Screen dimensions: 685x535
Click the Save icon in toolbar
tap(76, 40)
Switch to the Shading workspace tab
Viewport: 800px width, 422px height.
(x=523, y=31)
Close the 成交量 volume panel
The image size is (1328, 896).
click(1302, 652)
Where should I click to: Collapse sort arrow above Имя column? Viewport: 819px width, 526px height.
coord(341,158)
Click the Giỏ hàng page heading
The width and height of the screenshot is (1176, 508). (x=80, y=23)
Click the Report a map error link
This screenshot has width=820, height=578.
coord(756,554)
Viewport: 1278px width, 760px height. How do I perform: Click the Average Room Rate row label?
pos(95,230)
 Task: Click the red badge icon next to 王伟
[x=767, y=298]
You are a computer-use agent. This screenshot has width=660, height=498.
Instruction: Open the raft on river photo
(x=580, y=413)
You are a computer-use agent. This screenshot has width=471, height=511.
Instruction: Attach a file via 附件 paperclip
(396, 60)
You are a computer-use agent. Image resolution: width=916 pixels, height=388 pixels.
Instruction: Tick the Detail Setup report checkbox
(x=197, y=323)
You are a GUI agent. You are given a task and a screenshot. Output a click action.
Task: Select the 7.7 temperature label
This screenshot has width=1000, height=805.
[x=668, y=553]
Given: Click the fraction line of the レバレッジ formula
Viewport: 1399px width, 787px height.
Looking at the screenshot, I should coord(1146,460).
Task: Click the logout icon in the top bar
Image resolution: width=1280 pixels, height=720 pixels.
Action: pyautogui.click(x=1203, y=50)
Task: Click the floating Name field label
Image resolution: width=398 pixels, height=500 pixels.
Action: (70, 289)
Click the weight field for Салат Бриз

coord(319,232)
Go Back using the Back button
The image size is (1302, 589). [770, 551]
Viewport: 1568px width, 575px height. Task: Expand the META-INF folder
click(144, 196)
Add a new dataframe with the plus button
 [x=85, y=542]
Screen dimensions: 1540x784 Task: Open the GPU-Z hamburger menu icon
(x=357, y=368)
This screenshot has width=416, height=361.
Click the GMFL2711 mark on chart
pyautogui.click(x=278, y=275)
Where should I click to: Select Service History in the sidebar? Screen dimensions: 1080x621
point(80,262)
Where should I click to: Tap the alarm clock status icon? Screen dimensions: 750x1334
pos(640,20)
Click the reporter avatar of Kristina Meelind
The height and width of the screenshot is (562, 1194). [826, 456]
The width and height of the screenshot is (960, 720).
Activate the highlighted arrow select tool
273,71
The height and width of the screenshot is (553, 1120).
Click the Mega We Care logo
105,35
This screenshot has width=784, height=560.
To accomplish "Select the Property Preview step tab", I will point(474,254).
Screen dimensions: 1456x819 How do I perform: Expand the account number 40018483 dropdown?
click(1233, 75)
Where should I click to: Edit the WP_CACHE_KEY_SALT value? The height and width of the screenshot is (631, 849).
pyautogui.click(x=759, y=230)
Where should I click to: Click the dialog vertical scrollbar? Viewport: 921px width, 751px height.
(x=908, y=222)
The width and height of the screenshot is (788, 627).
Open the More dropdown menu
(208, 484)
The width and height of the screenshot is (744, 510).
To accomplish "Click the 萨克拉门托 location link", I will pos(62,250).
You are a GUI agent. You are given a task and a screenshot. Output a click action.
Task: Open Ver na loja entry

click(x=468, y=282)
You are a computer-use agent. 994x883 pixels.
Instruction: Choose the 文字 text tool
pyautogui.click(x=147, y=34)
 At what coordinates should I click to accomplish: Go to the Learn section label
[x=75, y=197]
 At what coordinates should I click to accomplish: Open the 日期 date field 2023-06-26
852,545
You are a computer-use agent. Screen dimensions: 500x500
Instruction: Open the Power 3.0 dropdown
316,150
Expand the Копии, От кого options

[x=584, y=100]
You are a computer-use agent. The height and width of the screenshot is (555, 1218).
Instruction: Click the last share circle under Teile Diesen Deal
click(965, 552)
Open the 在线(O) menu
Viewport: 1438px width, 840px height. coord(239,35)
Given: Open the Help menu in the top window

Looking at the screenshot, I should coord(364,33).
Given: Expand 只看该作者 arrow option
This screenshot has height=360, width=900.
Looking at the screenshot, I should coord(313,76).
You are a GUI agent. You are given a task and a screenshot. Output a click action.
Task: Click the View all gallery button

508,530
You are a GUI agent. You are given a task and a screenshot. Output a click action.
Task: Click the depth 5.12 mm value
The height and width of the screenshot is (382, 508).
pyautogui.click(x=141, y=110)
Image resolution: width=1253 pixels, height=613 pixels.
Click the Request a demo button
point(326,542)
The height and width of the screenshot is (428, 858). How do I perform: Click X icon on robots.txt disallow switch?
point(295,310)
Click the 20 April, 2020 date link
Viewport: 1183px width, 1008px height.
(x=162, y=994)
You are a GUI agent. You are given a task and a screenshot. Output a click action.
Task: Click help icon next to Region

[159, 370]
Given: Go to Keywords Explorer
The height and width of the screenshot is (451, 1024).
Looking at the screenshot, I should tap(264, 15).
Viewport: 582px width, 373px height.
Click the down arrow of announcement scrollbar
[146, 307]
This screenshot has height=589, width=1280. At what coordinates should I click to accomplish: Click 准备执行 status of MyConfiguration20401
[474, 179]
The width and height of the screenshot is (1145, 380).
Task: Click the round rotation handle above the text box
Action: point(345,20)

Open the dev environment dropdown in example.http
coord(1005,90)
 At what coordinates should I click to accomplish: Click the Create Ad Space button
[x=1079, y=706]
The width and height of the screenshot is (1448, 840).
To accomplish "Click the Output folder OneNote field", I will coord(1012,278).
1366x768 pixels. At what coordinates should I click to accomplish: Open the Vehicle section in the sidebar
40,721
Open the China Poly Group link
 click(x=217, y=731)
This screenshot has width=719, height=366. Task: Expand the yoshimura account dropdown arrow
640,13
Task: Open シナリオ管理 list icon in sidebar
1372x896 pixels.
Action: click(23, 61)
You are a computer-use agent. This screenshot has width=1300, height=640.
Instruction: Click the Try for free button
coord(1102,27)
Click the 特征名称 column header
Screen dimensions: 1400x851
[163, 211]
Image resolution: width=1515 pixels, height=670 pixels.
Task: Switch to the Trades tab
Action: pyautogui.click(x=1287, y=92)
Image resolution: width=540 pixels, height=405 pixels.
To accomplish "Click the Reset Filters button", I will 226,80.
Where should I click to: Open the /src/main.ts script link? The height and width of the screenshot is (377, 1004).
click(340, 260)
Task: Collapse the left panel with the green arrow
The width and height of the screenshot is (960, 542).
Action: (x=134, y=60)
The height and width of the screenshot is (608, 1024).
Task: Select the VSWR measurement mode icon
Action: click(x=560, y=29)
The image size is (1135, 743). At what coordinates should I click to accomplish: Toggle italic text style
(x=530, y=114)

Your instructions: Copy all of the material above without changing anything, keeping each line as it appears.

Response:
Screen dimensions: 685x535
Click the Save icon in toolbar
tap(76, 40)
Switch to the Shading workspace tab
Viewport: 800px width, 422px height.
(x=523, y=31)
Close the 成交量 volume panel
The image size is (1328, 896).
click(1302, 652)
Where should I click to: Collapse sort arrow above Имя column? Viewport: 819px width, 526px height.
coord(341,158)
Click the Giỏ hàng page heading
The width and height of the screenshot is (1176, 508). (x=80, y=23)
Click the Report a map error link
This screenshot has width=820, height=578.
coord(756,554)
Viewport: 1278px width, 760px height. How do I perform: Click the Average Room Rate row label?
pos(95,230)
 Task: Click the red badge icon next to 王伟
[x=767, y=298]
You are a computer-use agent. This screenshot has width=660, height=498.
Instruction: Open the raft on river photo
(x=580, y=413)
You are a computer-use agent. This screenshot has width=471, height=511.
Instruction: Attach a file via 附件 paperclip
(396, 60)
You are a computer-use agent. Image resolution: width=916 pixels, height=388 pixels.
Instruction: Tick the Detail Setup report checkbox
(x=197, y=323)
You are a GUI agent. You are given a task and a screenshot. Output a click action.
Task: Select the 7.7 temperature label
This screenshot has width=1000, height=805.
[x=668, y=553]
Given: Click the fraction line of the レバレッジ formula
Viewport: 1399px width, 787px height.
Looking at the screenshot, I should coord(1146,460).
Task: Click the logout icon in the top bar
Image resolution: width=1280 pixels, height=720 pixels.
Action: pyautogui.click(x=1203, y=50)
Task: Click the floating Name field label
Image resolution: width=398 pixels, height=500 pixels.
Action: (70, 289)
Click the weight field for Салат Бриз

coord(319,232)
Go Back using the Back button
The image size is (1302, 589). [770, 551]
Viewport: 1568px width, 575px height. Task: Expand the META-INF folder
click(144, 196)
Add a new dataframe with the plus button
 [x=85, y=542]
Screen dimensions: 1540x784 Task: Open the GPU-Z hamburger menu icon
(x=357, y=368)
This screenshot has width=416, height=361.
Click the GMFL2711 mark on chart
pyautogui.click(x=278, y=275)
Where should I click to: Select Service History in the sidebar? Screen dimensions: 1080x621
point(80,262)
Where should I click to: Tap the alarm clock status icon? Screen dimensions: 750x1334
pos(640,20)
Click the reporter avatar of Kristina Meelind
The height and width of the screenshot is (562, 1194). [826, 456]
The width and height of the screenshot is (960, 720).
Activate the highlighted arrow select tool
273,71
The height and width of the screenshot is (553, 1120).
Click the Mega We Care logo
105,35
This screenshot has width=784, height=560.
To accomplish "Select the Property Preview step tab", I will point(474,254).
Screen dimensions: 1456x819 How do I perform: Expand the account number 40018483 dropdown?
click(1233, 75)
Where should I click to: Edit the WP_CACHE_KEY_SALT value? The height and width of the screenshot is (631, 849).
pyautogui.click(x=759, y=230)
Where should I click to: Click the dialog vertical scrollbar? Viewport: 921px width, 751px height.
(x=908, y=222)
The width and height of the screenshot is (788, 627).
Open the More dropdown menu
(208, 484)
The width and height of the screenshot is (744, 510).
To accomplish "Click the 萨克拉门托 location link", I will pos(62,250).
You are a GUI agent. You are given a task and a screenshot. Output a click action.
Task: Open Ver na loja entry

click(x=468, y=282)
You are a computer-use agent. 994x883 pixels.
Instruction: Choose the 文字 text tool
pyautogui.click(x=147, y=34)
 At what coordinates should I click to accomplish: Go to the Learn section label
[x=75, y=197]
 At what coordinates should I click to accomplish: Open the 日期 date field 2023-06-26
852,545
You are a computer-use agent. Screen dimensions: 500x500
Instruction: Open the Power 3.0 dropdown
316,150
Expand the Копии, От кого options

[x=584, y=100]
You are a computer-use agent. The height and width of the screenshot is (555, 1218).
Instruction: Click the last share circle under Teile Diesen Deal
click(965, 552)
Open the 在线(O) menu
Viewport: 1438px width, 840px height. coord(239,35)
Given: Open the Help menu in the top window

Looking at the screenshot, I should coord(364,33).
Given: Expand 只看该作者 arrow option
This screenshot has height=360, width=900.
Looking at the screenshot, I should coord(313,76).
You are a GUI agent. You are given a task and a screenshot. Output a click action.
Task: Click the View all gallery button

508,530
You are a GUI agent. You are given a task and a screenshot. Output a click action.
Task: Click the depth 5.12 mm value
The height and width of the screenshot is (382, 508).
pyautogui.click(x=141, y=110)
Image resolution: width=1253 pixels, height=613 pixels.
Click the Request a demo button
point(326,542)
The height and width of the screenshot is (428, 858). How do I perform: Click X icon on robots.txt disallow switch?
point(295,310)
Click the 20 April, 2020 date link
Viewport: 1183px width, 1008px height.
(x=162, y=994)
You are a GUI agent. You are given a task and a screenshot. Output a click action.
Task: Click help icon next to Region

[159, 370]
Given: Go to Keywords Explorer
The height and width of the screenshot is (451, 1024).
Looking at the screenshot, I should tap(264, 15).
Viewport: 582px width, 373px height.
Click the down arrow of announcement scrollbar
[146, 307]
This screenshot has height=589, width=1280. At what coordinates should I click to accomplish: Click 准备执行 status of MyConfiguration20401
[474, 179]
The width and height of the screenshot is (1145, 380).
Task: Click the round rotation handle above the text box
Action: point(345,20)

Open the dev environment dropdown in example.http
coord(1005,90)
 At what coordinates should I click to accomplish: Click the Create Ad Space button
[x=1079, y=706]
The width and height of the screenshot is (1448, 840).
To accomplish "Click the Output folder OneNote field", I will coord(1012,278).
1366x768 pixels. At what coordinates should I click to accomplish: Open the Vehicle section in the sidebar
40,721
Open the China Poly Group link
 click(x=217, y=731)
This screenshot has width=719, height=366. Task: Expand the yoshimura account dropdown arrow
640,13
Task: Open シナリオ管理 list icon in sidebar
1372x896 pixels.
Action: click(23, 61)
You are a computer-use agent. This screenshot has width=1300, height=640.
Instruction: Click the Try for free button
coord(1102,27)
Click the 特征名称 column header
Screen dimensions: 1400x851
[163, 211]
Image resolution: width=1515 pixels, height=670 pixels.
Task: Switch to the Trades tab
Action: pyautogui.click(x=1287, y=92)
Image resolution: width=540 pixels, height=405 pixels.
To accomplish "Click the Reset Filters button", I will 226,80.
Where should I click to: Open the /src/main.ts script link? The height and width of the screenshot is (377, 1004).
click(340, 260)
Task: Collapse the left panel with the green arrow
The width and height of the screenshot is (960, 542).
Action: (x=134, y=60)
The height and width of the screenshot is (608, 1024).
Task: Select the VSWR measurement mode icon
Action: click(x=560, y=29)
The image size is (1135, 743). At what coordinates should I click to accomplish: Toggle italic text style
(x=530, y=114)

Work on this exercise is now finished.